The alarm goes off like a starting gun in the morning, and the rest of the day looks something like this: Wake kids up. Shower. Wake kids up – again. Breakfast. Schlepping to school. Work. Kids to music/sports practice. Grocery shopping. Pick kids up from practice. Home. Homework. Dinner. Kids ready for bed. Wash dishes. Clean kitchen. Glass of wine (seriously). So how do you fit a consistent running program into a schedule that busy? We’ll show you!

1. Workout Early

If you workout in the a.m., you’ll be far more likely to actually run because nothing else will have time to get in the way of your training session. So when your alarm goes off, pretend it actually is the starting gun. Grab a quick bite to eat (like a small banana with a smear of peanut butter, or half a bagel with a little cream cheese) if you feel like you need it, and then lace up and head out the door. Bonus? You’ll already be humming with that post-run glow before most people have even opened their eyes for the day.

2. Include Your Family

If you have children, try running with your kids. It will help you fit your workout in, model a healthy lifestyle and give you an opportunity for some quality family time. Running with little ones can be a great way to bond, and there’s a way to share running with children of all ages. If you don’t have kids, try running with roommates or your significant other. Combining workout time with quality time with loved ones can help you make the most of a busy schedule.

3. Mix Up Your Training

Don’t panic if there’s a day when you’re just too busy to fit in that long run you had planned. Use it as an opportunity to mix up your training program. Instead of a longer workout session, try a shorter sprint workout or even a core workout. Even if you can’t fit your full workout in, getting something in is better than nothing. A quick but intense weights session is a great workout to try when you’re short on time. It’ll help boost your metabolism and increase your strength.
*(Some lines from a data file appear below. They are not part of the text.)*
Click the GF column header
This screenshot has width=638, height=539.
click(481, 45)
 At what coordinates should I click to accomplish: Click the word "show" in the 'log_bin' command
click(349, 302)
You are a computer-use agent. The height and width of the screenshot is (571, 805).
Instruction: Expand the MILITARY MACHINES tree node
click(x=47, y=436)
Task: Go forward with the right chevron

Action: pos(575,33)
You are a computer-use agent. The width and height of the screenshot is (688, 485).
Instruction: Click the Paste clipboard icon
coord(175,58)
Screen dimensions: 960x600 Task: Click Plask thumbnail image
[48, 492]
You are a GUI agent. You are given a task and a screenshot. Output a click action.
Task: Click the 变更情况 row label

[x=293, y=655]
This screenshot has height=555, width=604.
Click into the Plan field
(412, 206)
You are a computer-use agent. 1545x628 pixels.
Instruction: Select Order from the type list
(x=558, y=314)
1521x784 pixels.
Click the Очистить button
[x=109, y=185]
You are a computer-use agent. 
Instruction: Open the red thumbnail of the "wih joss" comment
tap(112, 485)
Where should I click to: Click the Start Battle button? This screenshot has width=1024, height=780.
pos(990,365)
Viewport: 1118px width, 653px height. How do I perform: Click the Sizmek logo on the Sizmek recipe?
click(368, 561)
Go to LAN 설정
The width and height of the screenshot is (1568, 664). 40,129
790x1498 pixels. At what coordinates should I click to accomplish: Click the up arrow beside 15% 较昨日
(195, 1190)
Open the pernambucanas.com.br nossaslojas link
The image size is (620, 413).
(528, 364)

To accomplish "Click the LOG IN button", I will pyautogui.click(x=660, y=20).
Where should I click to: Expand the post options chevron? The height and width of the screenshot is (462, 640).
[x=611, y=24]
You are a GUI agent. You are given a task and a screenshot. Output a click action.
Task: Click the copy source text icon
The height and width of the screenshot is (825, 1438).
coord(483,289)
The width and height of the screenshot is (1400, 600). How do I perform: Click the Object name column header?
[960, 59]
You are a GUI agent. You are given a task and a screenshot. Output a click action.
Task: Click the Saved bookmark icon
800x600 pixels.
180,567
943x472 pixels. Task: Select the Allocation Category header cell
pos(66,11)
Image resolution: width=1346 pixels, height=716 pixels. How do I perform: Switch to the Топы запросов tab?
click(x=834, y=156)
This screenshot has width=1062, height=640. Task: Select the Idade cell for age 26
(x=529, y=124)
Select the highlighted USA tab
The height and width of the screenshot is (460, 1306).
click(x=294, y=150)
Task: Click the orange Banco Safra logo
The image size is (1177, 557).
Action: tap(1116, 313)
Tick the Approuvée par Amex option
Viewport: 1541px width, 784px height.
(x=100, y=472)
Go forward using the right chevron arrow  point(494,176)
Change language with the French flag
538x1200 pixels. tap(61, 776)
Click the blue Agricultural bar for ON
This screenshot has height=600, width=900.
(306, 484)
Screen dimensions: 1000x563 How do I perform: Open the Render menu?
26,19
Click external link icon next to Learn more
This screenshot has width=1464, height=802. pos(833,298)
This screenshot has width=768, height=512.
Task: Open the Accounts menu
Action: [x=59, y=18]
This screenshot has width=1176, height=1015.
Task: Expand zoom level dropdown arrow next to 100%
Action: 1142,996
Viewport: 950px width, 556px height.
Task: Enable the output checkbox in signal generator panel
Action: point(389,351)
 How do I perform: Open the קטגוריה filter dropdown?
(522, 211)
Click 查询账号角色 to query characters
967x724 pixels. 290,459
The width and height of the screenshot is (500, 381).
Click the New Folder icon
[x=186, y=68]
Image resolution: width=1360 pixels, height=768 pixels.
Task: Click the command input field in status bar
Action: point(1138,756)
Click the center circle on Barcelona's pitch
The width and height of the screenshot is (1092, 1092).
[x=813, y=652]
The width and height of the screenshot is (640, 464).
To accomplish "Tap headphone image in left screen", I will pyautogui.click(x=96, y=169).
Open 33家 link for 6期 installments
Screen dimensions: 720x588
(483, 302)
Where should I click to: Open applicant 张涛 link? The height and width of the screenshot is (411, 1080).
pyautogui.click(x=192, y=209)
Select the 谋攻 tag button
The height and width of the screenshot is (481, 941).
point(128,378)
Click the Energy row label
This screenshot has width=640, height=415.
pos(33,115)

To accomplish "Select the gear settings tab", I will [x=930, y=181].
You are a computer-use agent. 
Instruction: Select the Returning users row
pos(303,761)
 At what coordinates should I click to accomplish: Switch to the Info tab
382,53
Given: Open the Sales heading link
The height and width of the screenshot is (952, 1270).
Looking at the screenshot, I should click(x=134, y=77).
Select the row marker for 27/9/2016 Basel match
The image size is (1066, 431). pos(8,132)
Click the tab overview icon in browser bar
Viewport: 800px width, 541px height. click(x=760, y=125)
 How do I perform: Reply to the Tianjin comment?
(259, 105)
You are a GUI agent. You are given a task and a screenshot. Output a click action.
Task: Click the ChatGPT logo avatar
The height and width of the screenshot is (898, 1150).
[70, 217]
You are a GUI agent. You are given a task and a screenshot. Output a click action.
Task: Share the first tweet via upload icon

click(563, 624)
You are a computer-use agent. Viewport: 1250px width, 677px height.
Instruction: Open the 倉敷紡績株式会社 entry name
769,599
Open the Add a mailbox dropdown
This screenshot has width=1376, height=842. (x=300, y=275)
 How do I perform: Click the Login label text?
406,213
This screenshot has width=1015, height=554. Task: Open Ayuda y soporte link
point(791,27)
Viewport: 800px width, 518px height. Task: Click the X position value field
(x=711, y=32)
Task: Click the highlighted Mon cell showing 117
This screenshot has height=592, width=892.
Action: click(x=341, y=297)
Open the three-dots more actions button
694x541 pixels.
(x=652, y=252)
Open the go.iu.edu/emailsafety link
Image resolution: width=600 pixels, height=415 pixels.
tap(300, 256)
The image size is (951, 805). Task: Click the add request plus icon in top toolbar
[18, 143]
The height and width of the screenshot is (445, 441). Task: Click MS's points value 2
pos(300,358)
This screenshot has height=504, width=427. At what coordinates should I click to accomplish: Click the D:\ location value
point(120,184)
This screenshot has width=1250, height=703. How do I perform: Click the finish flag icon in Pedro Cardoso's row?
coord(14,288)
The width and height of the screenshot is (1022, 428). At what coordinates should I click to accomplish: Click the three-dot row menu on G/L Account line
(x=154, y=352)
4. Bounce Back from Setbacks

If you have to skip a workout entirely for some reason, don’t beat yourself up too much. Life happens. And if you’re already busy and overwhelmed, the last thing your body needs is the additional stress response caused by you agonizing over your missed workout. Just let it go, and pick up right where you left off tomorrow. If you’re consistent overall then a missed workout here and there won’t be the end of the world, and unless you miss more than a few days in a row, your fitness won’t even take a hit.

5. Take Advantage of Your Rest Day(s)

Your rest day(s) can be more than just a chance for your body to recover from the mileage you’ve been logging. Use the day or days that you take off to take care of all of those nagging little things that have been piling up on your to-do list. Write out an actual list of everything that you need to accomplish so that you’ll be more productive, and you’ll be able to help clear up your schedule for the rest of the week so that you have plenty of time to run.